▶ _Document text_
■ ■ ■ ■ ■

INTERVIEWER: Deputy minister, what do you believe is behind this recent increase in terrorist bombings?

HELPMANN: Bad sportsmanship. A ruthless minority of people seems to have forgotten certain good old fashioned
virtues. They just can’t stand seeing the other fellow win. If these people would just play the game, instead of standing on the touch line heckling

INTERVIEWER: In fact, killing people.

HELPMANN: In fact, killing people, they’d get a lot more out of life.

Somehow, I thought of Mr. Helpmann when I read this passage from Ryan Lizza’s piece on House Minority Leader Eric Cantor, licking his wounds after the GOP’s thrashing last November:

At the January retreat, a halfway point in the midst of these budget battles, Cantor sounded chastened, or, at least, like a man wanting to appear chastened. “We’ve got to understand that people don’t think Republicans have their back,” he said. “Whether it’s the middle class, whether it’s the Latino or the Asian vote.” It was not “necessarily our policies” but, rather, how “we’ve been portrayed.” He added, “It goes to that axiom about how people don’t really care how much you know until they know you care. So we’ve got to take that to heart and, I think, look to be able to communicate why we’re doing what we’re doing.”

Cantor had been struck by one presentation at the retreat. Patrick Doyle, the president and C.E.O. of Domino’s, had given a talk called “Turning It Around,” in which he explained that he revived the failing company after conducting extensive research that led him to conclude that Domino’s pizza was terrible. But Cantor seemed more interested in Doyle’s sales advice than in his point about his product.

■ ■ ■ ■ ■

▶ _Stored data_

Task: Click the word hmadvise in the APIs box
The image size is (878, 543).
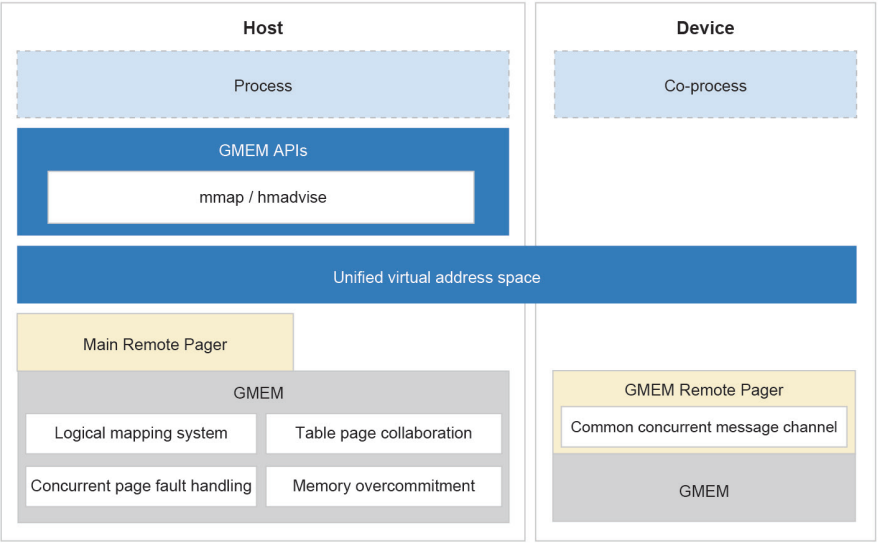Action: 293,197
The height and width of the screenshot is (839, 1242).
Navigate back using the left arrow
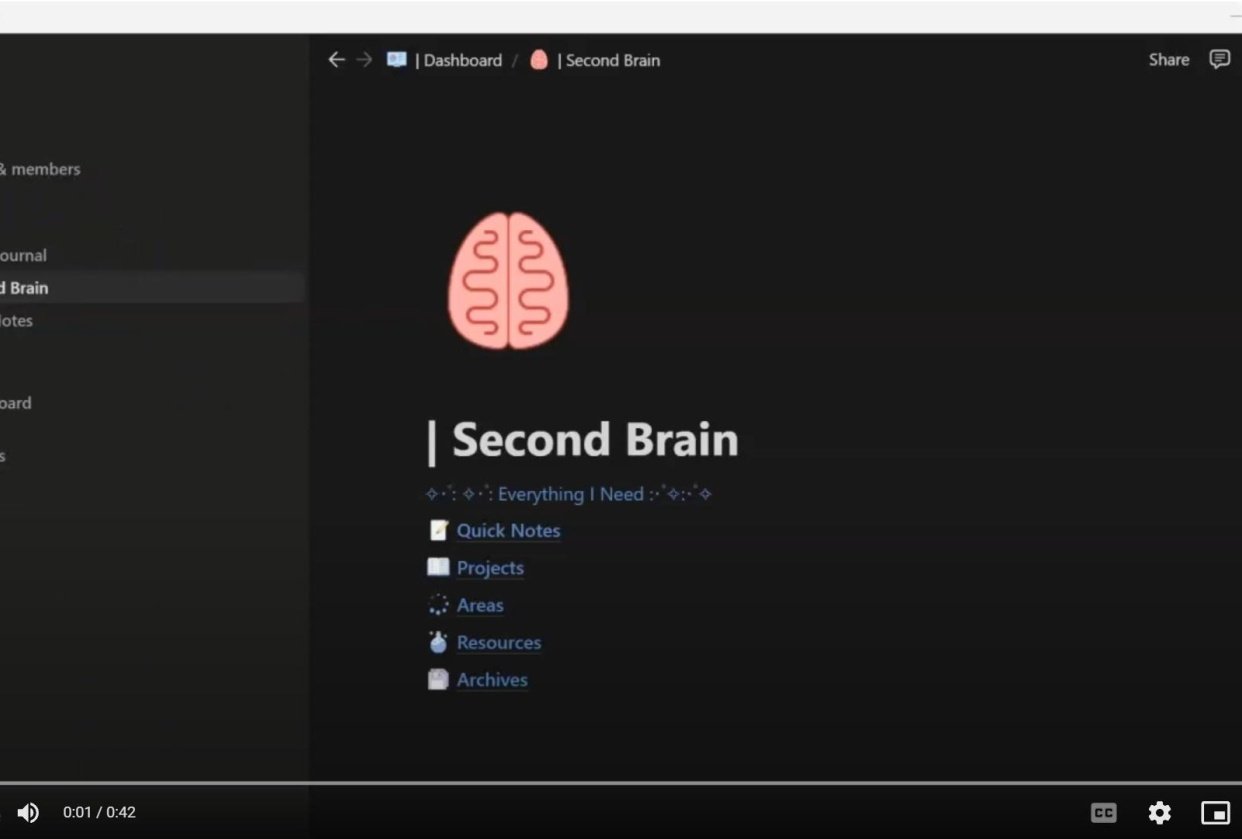tap(337, 60)
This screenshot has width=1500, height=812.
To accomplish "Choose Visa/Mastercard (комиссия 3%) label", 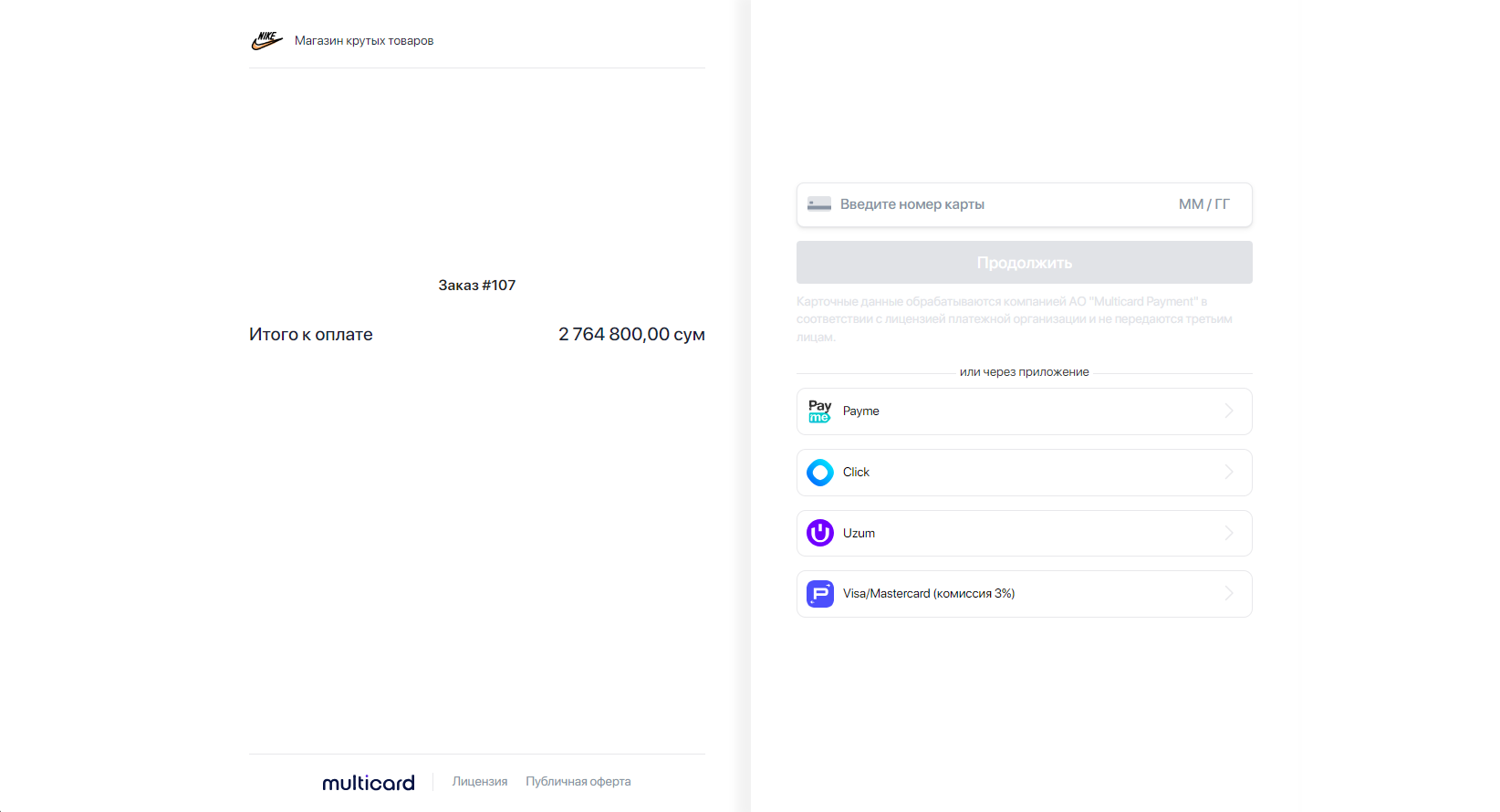I will click(x=928, y=594).
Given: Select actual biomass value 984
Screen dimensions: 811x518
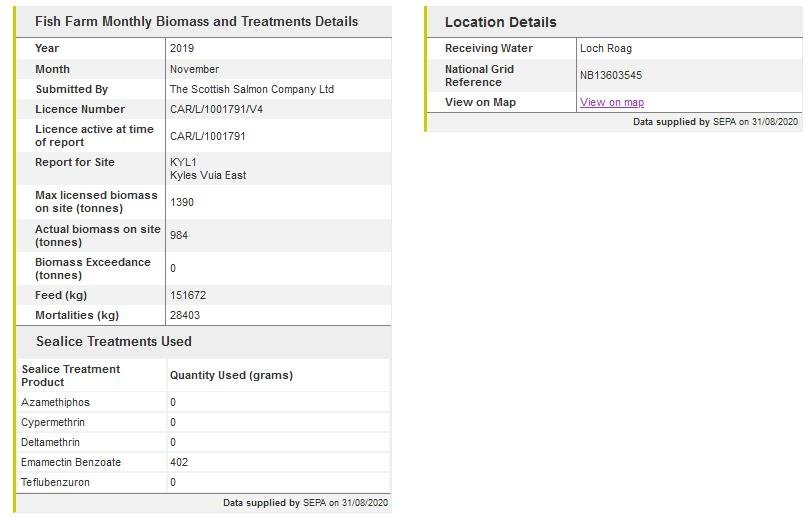Looking at the screenshot, I should pyautogui.click(x=179, y=235).
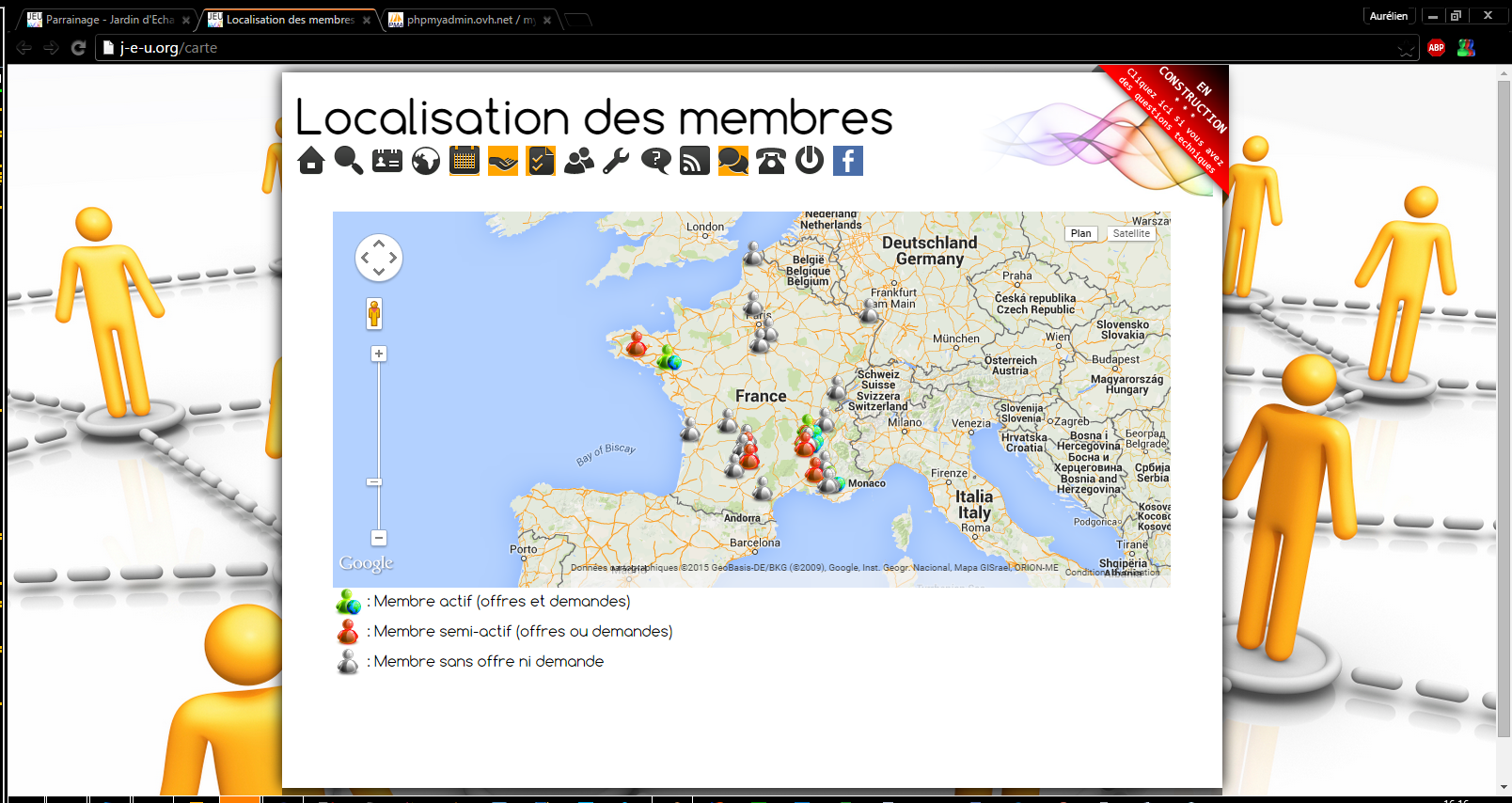Switch to the phpmyadmin.ovh.net tab
This screenshot has width=1512, height=803.
click(x=470, y=20)
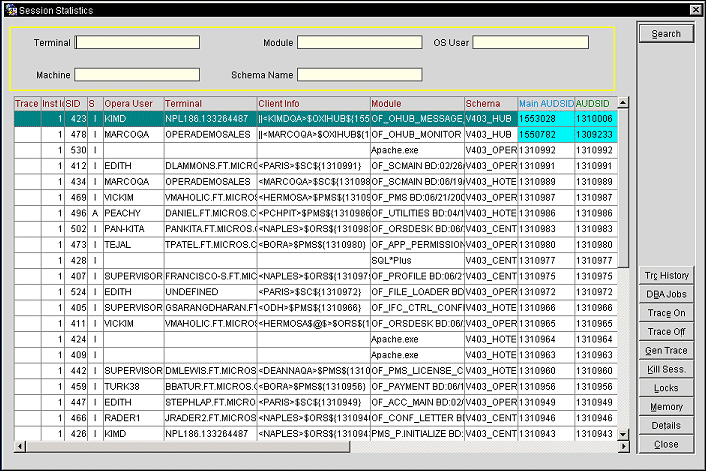
Task: Show Memory information
Action: 666,406
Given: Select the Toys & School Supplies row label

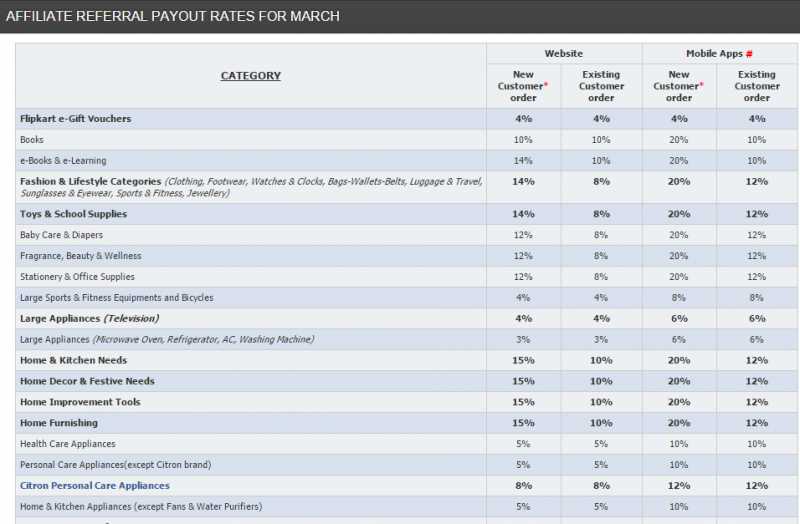Looking at the screenshot, I should [73, 214].
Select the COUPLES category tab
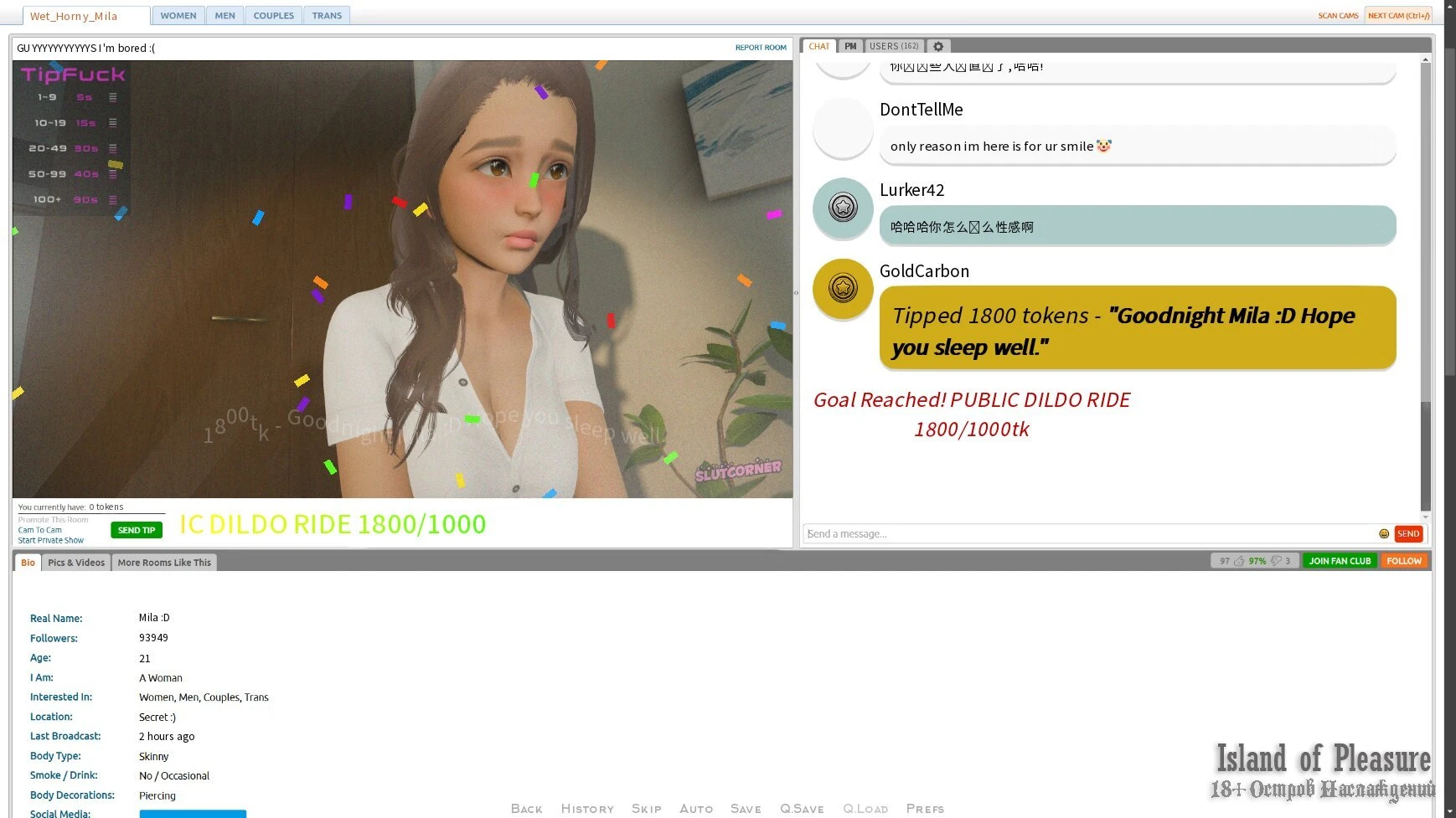This screenshot has width=1456, height=818. pyautogui.click(x=273, y=16)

■ ■ ■ ■ ■

▶ _Your objective_
Answer from the passage on Helpmann and Eric Cantor:
1. What does Helpmann name as the cause of the rise in terrorist bombings?
2. According to Cantor, what do people not think Republicans have?
3. What was the title of Patrick Doyle's talk at the retreat?

▶ _Task answer_
1. Bad sportsmanship.
2. Their back.
3. "Turning It Around."